As Defaults Rise, Distressed-Debt Investors Seek an Edge by Buying the DIPby
Creditors use loans to gain control of investments gone sour
Debt is for the fight to retain value, not clipping coupons
As global economic turmoil pushes more companies to the brink of insolvency, competition is intensifying among distressed-debt investors to safeguard their investments by funding the businesses through bankruptcy.
In recent months, some of the world’s savviest distressed investors -- from Oaktree Capital Management LP to Silver Point Capital LP to Cerberus Capital Management LP -- have competed to provide capital to help fund companies during their bankruptcy proceedings through restructuring financing or debtor-in-possession loans, also known as DIP loans. And they’re increasingly willing to go to financial extremes to get these deals done.
Molycorp Inc. is the latest troubled company to have its creditors battling over DIP debt. Oaktree currently has the senior position in its bankruptcy proceeding with a loan paying 14 percent. But holders of the rare-earths miner’s first-lien bonds, led by JHL Capital Group LLC, are offering a new loan to replace Oaktree’s that would pay just 3 percent, people with knowledge of the matter said this week. They’re willing to accept such a cheap rate because, in return, they would gain more control of the company as it pursues an asset sale.
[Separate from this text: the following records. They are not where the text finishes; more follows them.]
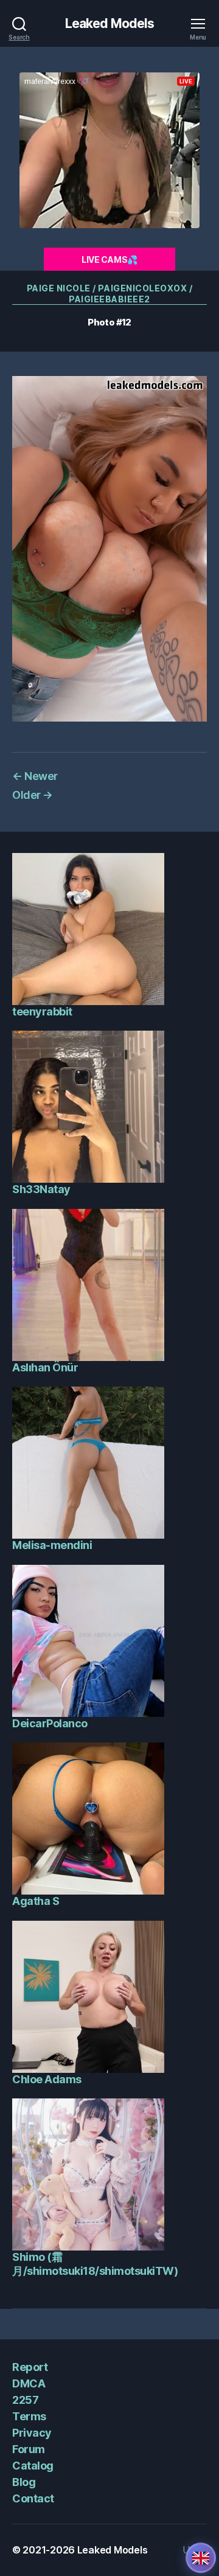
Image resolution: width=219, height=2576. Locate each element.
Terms (29, 2416)
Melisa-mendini (52, 1545)
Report (29, 2367)
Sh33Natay (41, 1189)
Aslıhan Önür (45, 1367)
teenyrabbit (42, 1011)
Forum (28, 2449)
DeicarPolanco (50, 1723)
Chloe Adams (47, 2079)
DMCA (28, 2383)
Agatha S (35, 1901)
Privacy (32, 2432)
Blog (23, 2482)
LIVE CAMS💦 (109, 259)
Investors like these loans for this precise reason. They give lenders control over the restructuring process, which can potentially improve the recovery on their existing investments. Although DIP loan volume decreased in the past few years as defaults declined, market participants anticipate a revival as industries ranging from energy to retail struggle.
“It’s not about clipping the interest on that loan,” said John Greene, a managing director at the hedge fund Halcyon Asset Management. “It’s about the fight over the collateral.”
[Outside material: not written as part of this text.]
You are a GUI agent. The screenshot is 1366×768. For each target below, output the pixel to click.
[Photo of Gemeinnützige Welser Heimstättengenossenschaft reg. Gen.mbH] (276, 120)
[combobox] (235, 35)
The trend goes beyond commodities-related companies, even though the default rate in the energy sector is the highest. The rate of energy defaults was at 5.2 percent for the 12 months ended Sept. 30, compared with 1.4 percent across all industries over the same period, according to a Fitch Ratings report published on Oct. 28.
Earlier this month, American Apparel Inc.’s lenders Monarch Capital LP and Standard General LP offered a $90 million loan to fund the bankrupt retailer’s restructuring. Monarch is the largest creditor in its first-lien notes and Standard General owns the lower-ranking term loan as well as the stock.
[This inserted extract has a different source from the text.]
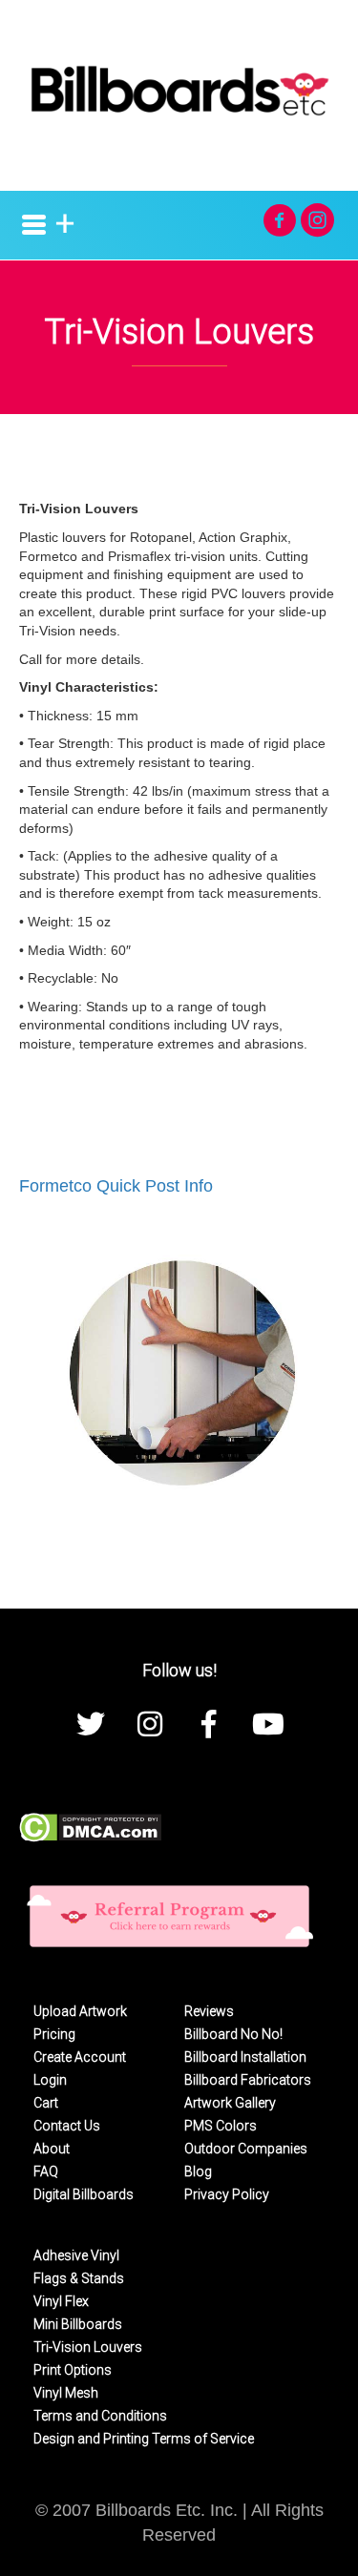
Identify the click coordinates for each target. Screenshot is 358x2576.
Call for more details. (81, 659)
“It would not surprise me to see an even greater number of proposed defensive DIP loans in 2016 and more cash collateral litigation especially as defaults pick up in the energy sector,” said Mark Kronfeld, a partner at the hedge fund Plymouth Lane Capital Management LLC.
Representatives for Oaktree, JHL, Silver Point, Cerberus, Monarch and Standard General declined to comment.
“The last thing these existing lenders want to see is someone else coming in with a claim on the assets that ranks ahead of them,” said Lewis Grimm, a partner at the law firm Jones Day, which helps companies with these loans.
Case in point: Bankrupt gas producer Samson Resources Co.’s senior term loan lenders Silver Point and Cerberus had to offer new money to backstop a rights offering after a group of unsecured bondholders proposed a competing DIP loan. Silver Point and Cerberus were essentially forced to respond to the offer because it would’ve put them behind the other lenders.
“A defensive DIP loan is the essence of devaluing assets,” Halcyon’s Greene said. “We are bound to see nastier and more contentious fights as value dropped so much. Some of the creditors are going to be flushed.”
That’s especially true when the value of collateral shrinks at a faster pace than many fund managers have seen before. For example, when crude lost more than half its value in July, dropping to below $50 a barrel from $107 a year earlier, Samson’s unsecured bonds, which had only been issued in July 2014, became virtually worthless.
As a result, “we are going to see significant valuation fights in the energy sector next year,” said David Karp, a distressed investing attorney at Schulte Roth & Zabel LLP.
Patriot Coal Corp. offers the latest example of what Karp describes. Earlier this month, a lower-ranking lender to the bankrupt company, the hedge fund Cortland Capital Markets Services LLC, complained that the sale of the coal miner’s assets to Blackhawk Mining LLC was unfair, court documents show. Cortland accused a senior-ranking creditor, hedge fund Knighthead Capital Management LLC, of dominating the transaction, “which will enrich it at the expense of other creditors.”
While Judge Keith L. Phillips eventually approved the sale after a delay, “it was surprising that the arguments managed to hold up the sale by two days,” said Ted O’Brien at Doyle Trading Consultants, an independent research firm on the coal sector.
“The disputes highlight just how complicated coal restructurings have become, as creditors throughout the capital structure fight to enhance their recoveries as asset values slide.” said O’Brien.